Но бензин, голубчики, бензин! Бензин! Пропали головушки горькие, бензин! Рядом с Пыляевой Аннушкой, с комнатой 5. Ударило: раз. Еще: р-раз!
...Еще много, много раз...
А там совсем уже грозно заиграл, да не маленький принц, а огненный король, рапсодию. Да не capriccio, а страшно — brioso. Сретенская с переулка — дае-ешь!! Качай, качай! А огонь Сретенской — салют! Ахнуло так, что в левом крыле во мгновение ока ни стекла. В среднем корпусе бездна огненная, а над бездной как траурные плащи-бабочки, полетели железные листы.

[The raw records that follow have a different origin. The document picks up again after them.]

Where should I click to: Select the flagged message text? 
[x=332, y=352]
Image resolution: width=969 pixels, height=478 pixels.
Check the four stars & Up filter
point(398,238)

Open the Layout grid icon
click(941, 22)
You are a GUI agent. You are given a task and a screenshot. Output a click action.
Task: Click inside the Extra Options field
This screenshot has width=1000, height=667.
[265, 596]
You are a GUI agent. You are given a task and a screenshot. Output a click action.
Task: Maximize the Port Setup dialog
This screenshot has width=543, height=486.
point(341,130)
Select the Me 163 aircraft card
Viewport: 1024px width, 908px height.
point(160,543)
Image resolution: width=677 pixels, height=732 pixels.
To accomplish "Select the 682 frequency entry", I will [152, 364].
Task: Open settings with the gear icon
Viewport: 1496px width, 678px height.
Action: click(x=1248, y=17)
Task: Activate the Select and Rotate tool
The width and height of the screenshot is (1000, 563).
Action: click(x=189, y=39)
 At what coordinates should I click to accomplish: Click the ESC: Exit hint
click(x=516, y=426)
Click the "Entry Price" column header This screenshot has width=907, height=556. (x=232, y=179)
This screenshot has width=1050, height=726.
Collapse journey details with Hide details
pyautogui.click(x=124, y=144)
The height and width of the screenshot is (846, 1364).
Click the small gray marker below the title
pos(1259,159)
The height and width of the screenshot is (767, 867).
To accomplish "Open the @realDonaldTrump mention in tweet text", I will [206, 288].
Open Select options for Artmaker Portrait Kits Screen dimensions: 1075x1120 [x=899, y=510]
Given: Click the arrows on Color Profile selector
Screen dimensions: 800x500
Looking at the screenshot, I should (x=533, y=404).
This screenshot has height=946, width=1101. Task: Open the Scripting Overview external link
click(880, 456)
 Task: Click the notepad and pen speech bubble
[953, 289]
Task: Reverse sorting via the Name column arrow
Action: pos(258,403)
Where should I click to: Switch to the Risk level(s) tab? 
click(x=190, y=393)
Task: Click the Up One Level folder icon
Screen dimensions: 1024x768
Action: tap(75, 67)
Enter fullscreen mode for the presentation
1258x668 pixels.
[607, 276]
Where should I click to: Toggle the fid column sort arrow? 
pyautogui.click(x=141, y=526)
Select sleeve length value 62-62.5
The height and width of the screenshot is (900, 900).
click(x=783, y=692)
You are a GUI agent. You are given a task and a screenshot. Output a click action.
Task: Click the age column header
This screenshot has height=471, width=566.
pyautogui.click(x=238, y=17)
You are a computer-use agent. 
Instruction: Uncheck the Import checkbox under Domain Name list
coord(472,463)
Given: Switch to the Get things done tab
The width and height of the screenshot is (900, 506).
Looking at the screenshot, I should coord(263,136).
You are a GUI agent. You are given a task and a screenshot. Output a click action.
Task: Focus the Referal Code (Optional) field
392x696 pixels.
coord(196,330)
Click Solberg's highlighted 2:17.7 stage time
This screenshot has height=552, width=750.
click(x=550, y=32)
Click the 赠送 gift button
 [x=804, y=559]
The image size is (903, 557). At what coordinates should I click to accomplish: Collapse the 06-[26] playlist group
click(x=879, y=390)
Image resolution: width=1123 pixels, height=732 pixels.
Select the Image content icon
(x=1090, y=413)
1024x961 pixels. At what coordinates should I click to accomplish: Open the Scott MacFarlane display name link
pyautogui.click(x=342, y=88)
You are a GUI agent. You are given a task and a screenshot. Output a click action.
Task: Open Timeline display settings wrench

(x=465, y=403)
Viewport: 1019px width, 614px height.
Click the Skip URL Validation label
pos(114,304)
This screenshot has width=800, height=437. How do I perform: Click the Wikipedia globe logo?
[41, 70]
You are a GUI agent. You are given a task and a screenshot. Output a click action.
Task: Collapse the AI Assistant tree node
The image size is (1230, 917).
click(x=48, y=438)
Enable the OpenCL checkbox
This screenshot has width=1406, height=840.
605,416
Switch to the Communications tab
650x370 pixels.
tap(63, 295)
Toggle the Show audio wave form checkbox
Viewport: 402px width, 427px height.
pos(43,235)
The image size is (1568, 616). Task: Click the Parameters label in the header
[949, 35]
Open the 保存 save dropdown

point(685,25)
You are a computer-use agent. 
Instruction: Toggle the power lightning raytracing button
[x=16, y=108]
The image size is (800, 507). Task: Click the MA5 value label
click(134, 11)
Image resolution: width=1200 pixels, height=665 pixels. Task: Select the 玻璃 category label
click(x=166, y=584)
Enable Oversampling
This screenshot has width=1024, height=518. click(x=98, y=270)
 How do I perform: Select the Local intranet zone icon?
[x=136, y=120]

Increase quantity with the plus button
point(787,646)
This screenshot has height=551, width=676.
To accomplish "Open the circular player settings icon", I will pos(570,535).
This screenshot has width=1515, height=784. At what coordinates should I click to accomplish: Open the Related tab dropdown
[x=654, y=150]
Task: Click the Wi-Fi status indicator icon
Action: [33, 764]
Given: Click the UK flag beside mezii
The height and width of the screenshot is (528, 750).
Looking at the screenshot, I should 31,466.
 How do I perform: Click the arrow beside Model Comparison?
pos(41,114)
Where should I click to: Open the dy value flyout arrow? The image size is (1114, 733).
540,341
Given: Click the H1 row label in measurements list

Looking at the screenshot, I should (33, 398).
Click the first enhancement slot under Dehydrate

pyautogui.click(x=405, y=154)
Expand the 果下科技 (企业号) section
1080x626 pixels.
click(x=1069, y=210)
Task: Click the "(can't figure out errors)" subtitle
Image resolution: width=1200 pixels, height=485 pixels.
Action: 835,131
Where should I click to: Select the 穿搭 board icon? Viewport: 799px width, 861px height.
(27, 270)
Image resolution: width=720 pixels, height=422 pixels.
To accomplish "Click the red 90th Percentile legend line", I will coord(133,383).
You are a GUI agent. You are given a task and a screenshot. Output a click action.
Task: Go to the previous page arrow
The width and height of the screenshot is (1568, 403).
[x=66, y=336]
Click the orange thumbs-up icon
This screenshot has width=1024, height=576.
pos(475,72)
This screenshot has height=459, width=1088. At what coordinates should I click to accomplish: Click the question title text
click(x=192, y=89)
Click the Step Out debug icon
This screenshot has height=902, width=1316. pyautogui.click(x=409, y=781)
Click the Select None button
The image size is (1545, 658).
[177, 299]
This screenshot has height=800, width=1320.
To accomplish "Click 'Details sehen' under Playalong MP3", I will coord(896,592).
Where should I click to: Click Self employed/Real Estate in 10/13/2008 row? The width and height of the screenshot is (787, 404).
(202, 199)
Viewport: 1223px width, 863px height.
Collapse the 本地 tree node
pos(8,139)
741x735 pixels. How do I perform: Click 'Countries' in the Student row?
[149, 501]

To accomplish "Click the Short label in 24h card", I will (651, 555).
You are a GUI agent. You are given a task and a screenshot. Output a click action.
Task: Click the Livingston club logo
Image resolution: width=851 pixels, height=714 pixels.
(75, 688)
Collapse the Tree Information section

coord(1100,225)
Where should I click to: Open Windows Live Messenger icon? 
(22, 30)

Медные шлемы ударили штурмом на левое крыло, а в среднем бес раздул так, что в 4-м этаже в 49 номере бабке Павловне, что тянучками торговала, ходу-то и нет! И, взвыв предсмертно, вылетела бабка из окна, сверкнув желтыми голыми ногами. Скорую помощь! 1-22-31!! Кровавую лепешку лечить! Угодники Божий! Ванюшка сгорел! Ванюшка!! Где папанька? Ой! Ой! Машинку-то, машинку! Швейную, батюшки! Узлы из окон на асфальт бу-ух! Стой! Не кидай! Товарищи!.. А с пятого этажа, в правом крыле, в узле тарелок одиннадцать штук, фаянс буржуйской бывшей, как чвякнуло! И был Нилушкин Егор, и нет Нилушкина Егора. Вместо Нилушкиной головы месиво, вместо фаянса — черепки в простыне. Товарищи! Ой! Таньку забыли!.. Оцепить с переулка! Осади! Назад! В мать, в бога!